No mass testing, however, was begun, as recommended by the World Health Organisation and called for by Sri Lankan medical specialists. In fact, in the past two months just on 6,000 people have been tested. The Director of Health has admitted to the media, moreover, that these tests were restricted by funding problems and the limited numbers of health workers.
This Rajapakse administration, like previous governments, presides over a rundown and poorly funded health service. Apart from meagre funding for existing hospitals, no new funds have been provided to overhaul the health system. Health workers still do not have adequate personal protection equipment and are risking their lives and those of their patients.
Rajapakse admitted during his interview that “tourism, small and medium industries, apparel industry and others that earned foreign exchange have faced severe setbacks… Even if we bring our economy to a satisfactory level through systematic measures, we will still face difficulties unless the global economy becomes normal.”
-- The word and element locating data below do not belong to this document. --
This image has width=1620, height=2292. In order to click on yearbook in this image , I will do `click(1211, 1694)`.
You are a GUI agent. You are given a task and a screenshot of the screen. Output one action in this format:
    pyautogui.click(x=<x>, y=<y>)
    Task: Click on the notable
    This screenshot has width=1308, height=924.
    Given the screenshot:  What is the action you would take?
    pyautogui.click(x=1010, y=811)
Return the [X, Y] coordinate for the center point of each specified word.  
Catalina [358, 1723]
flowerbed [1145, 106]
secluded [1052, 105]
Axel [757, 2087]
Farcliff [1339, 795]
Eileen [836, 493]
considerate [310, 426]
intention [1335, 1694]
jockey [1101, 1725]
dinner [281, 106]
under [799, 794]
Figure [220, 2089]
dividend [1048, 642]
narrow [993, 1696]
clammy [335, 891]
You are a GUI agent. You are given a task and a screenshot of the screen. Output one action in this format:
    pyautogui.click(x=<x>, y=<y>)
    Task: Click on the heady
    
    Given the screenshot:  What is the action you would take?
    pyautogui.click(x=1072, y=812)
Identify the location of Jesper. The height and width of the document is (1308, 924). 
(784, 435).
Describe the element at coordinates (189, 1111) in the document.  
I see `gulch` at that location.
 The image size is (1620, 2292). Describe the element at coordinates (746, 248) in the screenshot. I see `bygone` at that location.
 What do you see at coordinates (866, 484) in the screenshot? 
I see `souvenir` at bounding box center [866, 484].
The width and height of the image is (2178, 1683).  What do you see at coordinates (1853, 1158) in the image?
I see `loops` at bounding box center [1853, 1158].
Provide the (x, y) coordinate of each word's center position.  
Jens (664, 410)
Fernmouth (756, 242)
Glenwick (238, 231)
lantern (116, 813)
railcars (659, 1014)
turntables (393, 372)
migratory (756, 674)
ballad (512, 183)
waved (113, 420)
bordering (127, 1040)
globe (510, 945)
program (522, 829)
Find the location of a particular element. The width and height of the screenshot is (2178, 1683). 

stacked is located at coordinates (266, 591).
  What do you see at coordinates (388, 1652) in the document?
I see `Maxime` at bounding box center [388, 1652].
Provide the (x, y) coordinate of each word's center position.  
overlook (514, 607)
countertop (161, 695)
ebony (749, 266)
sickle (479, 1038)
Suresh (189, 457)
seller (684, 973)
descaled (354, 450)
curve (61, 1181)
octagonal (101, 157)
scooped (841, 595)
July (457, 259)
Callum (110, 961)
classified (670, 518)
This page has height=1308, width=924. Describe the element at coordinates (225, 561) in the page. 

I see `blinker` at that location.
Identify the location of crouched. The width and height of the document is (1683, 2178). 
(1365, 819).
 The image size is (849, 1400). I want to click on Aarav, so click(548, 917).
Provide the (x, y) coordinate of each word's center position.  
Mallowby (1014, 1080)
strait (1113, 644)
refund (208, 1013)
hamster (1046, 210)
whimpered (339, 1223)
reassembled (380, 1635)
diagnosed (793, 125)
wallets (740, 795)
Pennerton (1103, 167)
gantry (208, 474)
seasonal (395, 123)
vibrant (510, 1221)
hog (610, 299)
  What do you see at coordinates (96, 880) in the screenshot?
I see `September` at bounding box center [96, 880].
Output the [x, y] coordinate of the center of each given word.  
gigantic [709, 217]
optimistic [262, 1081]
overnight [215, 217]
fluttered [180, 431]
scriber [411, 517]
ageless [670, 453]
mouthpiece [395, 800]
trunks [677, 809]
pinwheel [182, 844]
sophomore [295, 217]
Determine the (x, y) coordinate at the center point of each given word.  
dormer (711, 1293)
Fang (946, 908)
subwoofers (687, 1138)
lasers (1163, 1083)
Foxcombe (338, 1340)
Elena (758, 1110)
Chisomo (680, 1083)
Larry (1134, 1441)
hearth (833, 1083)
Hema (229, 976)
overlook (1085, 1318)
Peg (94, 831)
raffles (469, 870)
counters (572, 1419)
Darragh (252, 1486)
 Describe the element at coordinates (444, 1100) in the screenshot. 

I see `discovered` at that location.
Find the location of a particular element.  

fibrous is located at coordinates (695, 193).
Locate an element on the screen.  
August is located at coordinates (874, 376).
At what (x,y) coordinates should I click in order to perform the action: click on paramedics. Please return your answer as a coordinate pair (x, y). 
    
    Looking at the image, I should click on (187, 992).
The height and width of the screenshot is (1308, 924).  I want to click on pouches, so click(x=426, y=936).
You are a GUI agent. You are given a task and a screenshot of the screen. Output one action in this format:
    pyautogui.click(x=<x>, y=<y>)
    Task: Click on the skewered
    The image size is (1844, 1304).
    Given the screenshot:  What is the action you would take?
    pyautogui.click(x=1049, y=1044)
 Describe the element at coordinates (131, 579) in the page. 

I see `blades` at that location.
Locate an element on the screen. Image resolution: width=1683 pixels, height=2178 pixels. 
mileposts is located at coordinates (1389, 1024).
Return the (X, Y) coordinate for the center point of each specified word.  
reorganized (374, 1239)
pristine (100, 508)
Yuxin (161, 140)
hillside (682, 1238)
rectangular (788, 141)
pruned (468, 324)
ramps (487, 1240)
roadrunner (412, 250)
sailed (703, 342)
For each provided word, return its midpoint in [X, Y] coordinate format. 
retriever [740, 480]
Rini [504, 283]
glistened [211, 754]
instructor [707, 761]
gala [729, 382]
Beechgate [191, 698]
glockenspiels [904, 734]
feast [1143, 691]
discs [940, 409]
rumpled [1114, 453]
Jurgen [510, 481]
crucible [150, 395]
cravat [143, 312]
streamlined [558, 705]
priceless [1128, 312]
But this crisis, he continued, “is a good opportunity for us to change economic strategy and direct it towards the indigenous economy … [but] we cannot only be self-sufficient in agriculture, we can also export our agricultural products to other countries.”
Rajapakse’s nationalist demagogy is to cover up the fact that his government is unleashing class war and plans to impose the burden of this crisis onto the backs of workers and the poor.
The working class must take the president’s return-to-work measures and threats to use the military seriously. It must respond by mobilising independently from every faction of the ruling class, rallying the rural poor and the oppressed, and uniting with the international working class to fight for a socialist program.